[PROBLEM TO SOLVE] In the listing that follows, determine how many lines include the word "computer". Respond with that number alone.

====== INPUT MATERIAL ======

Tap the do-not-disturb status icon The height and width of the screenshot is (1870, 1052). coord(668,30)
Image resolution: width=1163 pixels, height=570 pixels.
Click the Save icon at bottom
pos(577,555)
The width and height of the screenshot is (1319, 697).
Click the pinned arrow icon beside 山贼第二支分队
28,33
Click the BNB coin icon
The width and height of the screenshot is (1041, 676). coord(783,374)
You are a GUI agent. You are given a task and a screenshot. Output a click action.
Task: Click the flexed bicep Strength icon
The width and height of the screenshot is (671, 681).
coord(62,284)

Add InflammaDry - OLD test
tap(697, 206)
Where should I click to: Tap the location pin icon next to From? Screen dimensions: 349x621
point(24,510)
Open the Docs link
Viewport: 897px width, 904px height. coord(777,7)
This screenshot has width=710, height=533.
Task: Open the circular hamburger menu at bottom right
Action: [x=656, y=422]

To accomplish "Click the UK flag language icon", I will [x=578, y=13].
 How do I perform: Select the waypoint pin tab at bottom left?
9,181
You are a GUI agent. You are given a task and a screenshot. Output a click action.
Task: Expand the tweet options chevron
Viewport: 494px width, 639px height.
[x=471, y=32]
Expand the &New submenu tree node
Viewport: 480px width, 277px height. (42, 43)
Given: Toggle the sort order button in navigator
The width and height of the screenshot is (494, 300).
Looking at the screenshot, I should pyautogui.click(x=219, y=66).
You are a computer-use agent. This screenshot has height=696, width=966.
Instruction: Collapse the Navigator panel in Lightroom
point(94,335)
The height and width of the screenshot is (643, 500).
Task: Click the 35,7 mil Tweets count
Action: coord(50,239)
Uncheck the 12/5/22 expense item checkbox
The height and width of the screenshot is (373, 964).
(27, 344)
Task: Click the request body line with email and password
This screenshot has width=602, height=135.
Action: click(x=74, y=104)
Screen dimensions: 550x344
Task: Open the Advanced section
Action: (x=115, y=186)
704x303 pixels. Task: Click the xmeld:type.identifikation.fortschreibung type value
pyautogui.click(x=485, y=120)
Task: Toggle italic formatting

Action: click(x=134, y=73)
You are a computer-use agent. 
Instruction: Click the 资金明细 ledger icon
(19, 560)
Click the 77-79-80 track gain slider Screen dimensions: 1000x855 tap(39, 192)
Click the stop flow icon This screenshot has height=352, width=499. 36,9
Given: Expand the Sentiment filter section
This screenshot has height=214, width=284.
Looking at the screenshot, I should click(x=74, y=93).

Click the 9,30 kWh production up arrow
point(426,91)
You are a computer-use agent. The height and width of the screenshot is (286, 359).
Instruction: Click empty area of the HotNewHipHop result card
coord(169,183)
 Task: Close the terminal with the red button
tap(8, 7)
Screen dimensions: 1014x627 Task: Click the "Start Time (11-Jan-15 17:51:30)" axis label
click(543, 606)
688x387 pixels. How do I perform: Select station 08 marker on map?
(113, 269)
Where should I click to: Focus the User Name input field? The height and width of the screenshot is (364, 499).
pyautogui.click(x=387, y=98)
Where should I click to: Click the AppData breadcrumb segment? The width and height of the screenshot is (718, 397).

======

[TASK RESULT] 3